Investigadores desvendam novo método para aproveitar o potencial da pele do tomate

Num artigo de capa da ACS Sustainable Chemistry and Engineering, uma equipa liderada por cientistas do ITQB NOVA mostrou grandes avanços na utilização de resíduos de pele de tomate para desenvolver misturas antimicrobianas

Nos últimos anos, os resíduos agroindustriais têm sido explorados para o desenvolvimento de bioplásticos, suplementos alimentares, entre outras aplicações. Na Europa, foram processadas cerca de 10 milhões de toneladas de tomate em 2020, gerando milhões de toneladas de bagaço de tomate (resíduos de peles, sementes e pedúnculos).

Num artigo divulgado na capa da ACS Sustainable Chemistry and Engineering, uma equipa de investigadores do Instituto de Tecnologia Química e Biológica António Xavier da Universidade NOVA de Lisboa (ITQB NOVA) e do Institut National de la Recherche Agronomique (INRAE, em França) mostraram que é possível extrair misturas bactericidas da pele de tomate num processo simples e sustentável.

A pele é a armadura das frutas, agindo como uma barreira contra a perda de água e as agressões externas, incluindo a invasão de agentes patogénicos. A cutícula é a camada mais externa da pele da fruta e é principalmente composta pelo polímero cutina. Este polímero (rede de moléculas), que é extremamente abundante na natureza, é essencial na barreira defensiva, nomeadamente fornecendo propriedades antimicrobianas à pele da fruta. O tomate é um modelo chave nos estudos sobre a cutina porque esta pode ser facilmente extraída.

Portugal é o terceiro maior processador de tomate na Europa, sendo que o bagaço resultante é principalmente canalizado para alimentação de gado. Neste artigo, a equipa de cientistas liderada pela investigadora principal do ITQB NOVA, Cristina Silva Pereira, expande o conhecimento sobre o potencial deste resíduo como fonte de misturas antimicrobianas extraídas da cutina, através de um método rápido, simples e sustentável.

Dependendo do processamento ou dos métodos de cultivo, a composição dos bagaços pode variar significativamente. A equipa estudou o processo de extração de dois bagaços de tomate, com origem em diferentes países.
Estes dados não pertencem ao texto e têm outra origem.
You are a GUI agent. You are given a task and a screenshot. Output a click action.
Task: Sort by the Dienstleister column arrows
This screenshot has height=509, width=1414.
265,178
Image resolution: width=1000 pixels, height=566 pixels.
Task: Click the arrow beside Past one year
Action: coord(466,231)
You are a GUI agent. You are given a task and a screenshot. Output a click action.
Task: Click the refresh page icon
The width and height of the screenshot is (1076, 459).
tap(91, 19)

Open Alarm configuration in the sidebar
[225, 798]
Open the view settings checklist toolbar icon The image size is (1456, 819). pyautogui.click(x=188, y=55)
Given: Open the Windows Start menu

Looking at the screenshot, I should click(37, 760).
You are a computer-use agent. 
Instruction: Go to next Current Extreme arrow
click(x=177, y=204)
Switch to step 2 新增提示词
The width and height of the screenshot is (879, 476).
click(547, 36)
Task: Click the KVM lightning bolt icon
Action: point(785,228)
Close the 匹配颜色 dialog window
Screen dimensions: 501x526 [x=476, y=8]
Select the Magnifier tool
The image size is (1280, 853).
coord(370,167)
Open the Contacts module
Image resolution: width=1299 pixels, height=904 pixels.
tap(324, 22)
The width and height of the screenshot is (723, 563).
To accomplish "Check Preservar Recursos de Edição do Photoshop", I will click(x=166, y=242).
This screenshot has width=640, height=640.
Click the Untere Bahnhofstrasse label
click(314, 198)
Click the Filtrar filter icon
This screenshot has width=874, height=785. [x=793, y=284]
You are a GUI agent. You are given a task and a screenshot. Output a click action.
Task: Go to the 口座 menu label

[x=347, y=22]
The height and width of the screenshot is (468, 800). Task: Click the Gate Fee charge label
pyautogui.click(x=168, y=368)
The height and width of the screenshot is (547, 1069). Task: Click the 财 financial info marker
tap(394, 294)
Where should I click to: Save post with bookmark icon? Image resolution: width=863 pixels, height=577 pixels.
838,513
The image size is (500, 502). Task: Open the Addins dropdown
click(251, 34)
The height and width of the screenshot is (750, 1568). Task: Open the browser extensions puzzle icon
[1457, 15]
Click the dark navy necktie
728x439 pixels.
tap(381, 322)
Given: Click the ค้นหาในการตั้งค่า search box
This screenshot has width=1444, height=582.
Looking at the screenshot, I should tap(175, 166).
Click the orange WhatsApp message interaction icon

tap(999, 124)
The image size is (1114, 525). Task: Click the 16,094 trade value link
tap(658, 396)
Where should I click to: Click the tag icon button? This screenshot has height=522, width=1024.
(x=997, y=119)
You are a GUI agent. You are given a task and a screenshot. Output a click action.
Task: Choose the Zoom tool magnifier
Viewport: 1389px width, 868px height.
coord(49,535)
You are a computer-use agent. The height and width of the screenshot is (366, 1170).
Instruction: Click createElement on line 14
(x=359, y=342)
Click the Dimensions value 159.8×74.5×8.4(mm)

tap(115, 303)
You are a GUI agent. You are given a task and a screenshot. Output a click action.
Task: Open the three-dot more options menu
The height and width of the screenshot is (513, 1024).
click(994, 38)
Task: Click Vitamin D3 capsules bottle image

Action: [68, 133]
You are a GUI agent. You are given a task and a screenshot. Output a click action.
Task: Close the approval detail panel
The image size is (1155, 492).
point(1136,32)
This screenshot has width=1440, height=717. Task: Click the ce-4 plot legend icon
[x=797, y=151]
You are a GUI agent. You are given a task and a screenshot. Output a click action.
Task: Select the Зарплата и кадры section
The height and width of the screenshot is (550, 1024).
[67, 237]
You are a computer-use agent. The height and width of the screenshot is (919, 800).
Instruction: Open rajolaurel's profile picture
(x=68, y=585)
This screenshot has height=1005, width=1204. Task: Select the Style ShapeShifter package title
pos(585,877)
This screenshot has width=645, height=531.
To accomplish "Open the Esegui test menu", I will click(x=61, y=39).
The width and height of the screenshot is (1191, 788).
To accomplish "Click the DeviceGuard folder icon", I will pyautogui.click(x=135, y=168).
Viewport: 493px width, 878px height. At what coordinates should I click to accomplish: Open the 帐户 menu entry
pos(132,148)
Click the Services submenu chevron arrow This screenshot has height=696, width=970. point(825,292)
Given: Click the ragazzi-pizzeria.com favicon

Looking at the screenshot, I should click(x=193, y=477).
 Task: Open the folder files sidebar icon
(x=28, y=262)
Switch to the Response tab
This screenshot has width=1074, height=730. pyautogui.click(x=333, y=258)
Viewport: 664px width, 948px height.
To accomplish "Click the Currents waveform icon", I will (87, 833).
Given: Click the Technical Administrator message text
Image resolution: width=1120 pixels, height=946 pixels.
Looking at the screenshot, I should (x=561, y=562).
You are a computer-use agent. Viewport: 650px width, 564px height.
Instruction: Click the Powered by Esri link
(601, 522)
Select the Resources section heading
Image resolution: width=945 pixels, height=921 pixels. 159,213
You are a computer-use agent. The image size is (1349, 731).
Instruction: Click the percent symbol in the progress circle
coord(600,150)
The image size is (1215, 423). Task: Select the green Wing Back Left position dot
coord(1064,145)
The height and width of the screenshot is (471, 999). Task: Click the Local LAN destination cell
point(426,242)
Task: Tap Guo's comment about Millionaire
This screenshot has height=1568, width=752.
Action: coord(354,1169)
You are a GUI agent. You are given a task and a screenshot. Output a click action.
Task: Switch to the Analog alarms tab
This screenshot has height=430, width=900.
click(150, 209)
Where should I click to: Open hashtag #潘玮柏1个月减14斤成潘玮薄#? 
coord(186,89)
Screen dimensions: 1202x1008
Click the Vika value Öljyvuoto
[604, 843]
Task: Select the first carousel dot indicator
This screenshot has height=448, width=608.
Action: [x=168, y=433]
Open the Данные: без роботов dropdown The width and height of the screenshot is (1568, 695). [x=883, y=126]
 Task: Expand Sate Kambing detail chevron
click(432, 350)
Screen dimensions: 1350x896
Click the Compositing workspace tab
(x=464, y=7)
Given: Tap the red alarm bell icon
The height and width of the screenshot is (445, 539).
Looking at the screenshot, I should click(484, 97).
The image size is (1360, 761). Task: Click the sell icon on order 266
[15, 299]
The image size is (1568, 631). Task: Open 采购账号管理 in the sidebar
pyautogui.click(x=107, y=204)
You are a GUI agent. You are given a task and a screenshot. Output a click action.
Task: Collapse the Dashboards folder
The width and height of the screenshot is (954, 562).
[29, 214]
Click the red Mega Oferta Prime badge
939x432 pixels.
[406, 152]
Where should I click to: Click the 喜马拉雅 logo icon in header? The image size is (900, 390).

Para tal, utilizaram um sal líquido que permite a recuperação da cutina com alterações mínimas, separando-a dos restantes componentes. Este líquido é biodegradável, biocompatível e pode ser reciclado ou reutilizado.

Em seguida, os investigadores processaram a cutina extraída e testaram a atividade antibacteriana das misturas resultantes. As misturas revelaram-se eficazes contra duas bactérias distintas responsáveis por infeções habitualmente difíceis de tratar – Staphylococcus aureus e Escherichia coli. Ainda assim, foram identificadas algumas diferenças na eficácia contra E. coli dependendo da origem do bagaço.

“Existem vários estudos que já exploraram o potencial da pele de tomate como fonte de cutina” afirma Rita Escórcio, que tem estudado este processo durante o seu doutoramento. “No entanto, dependem de processos com vários passos. Nós fomos capazes de fornecer prova de conceito de que é possível usar bagaço de tomate para extrair cutina através de um método rápido, simples e sustentável. A cutina pode depois ser processada para obter misturas com propriedades antimicrobianas.” No futuro, estas misturas podem ser utilizadas para desenvolver novos biomateriais antimicrobianos.

“Esta é uma importante contribuição para o futuro da utilização circular de bagaços de fruta”, complementa Cristina Silva Pereira, líder do laboratório de Micologia Ambiental e Aplicada, onde Rita Escórcio está a desenvolver o seu doutoramento. “São ainda necessários mais estudos para otimizar a produção de misturas bactericidas a partir de qualquer fonte de cutina. No futuro, o objetivo é elevar este processo à escala industrial, naturalmente focando aplicações na área dos biomateriais”.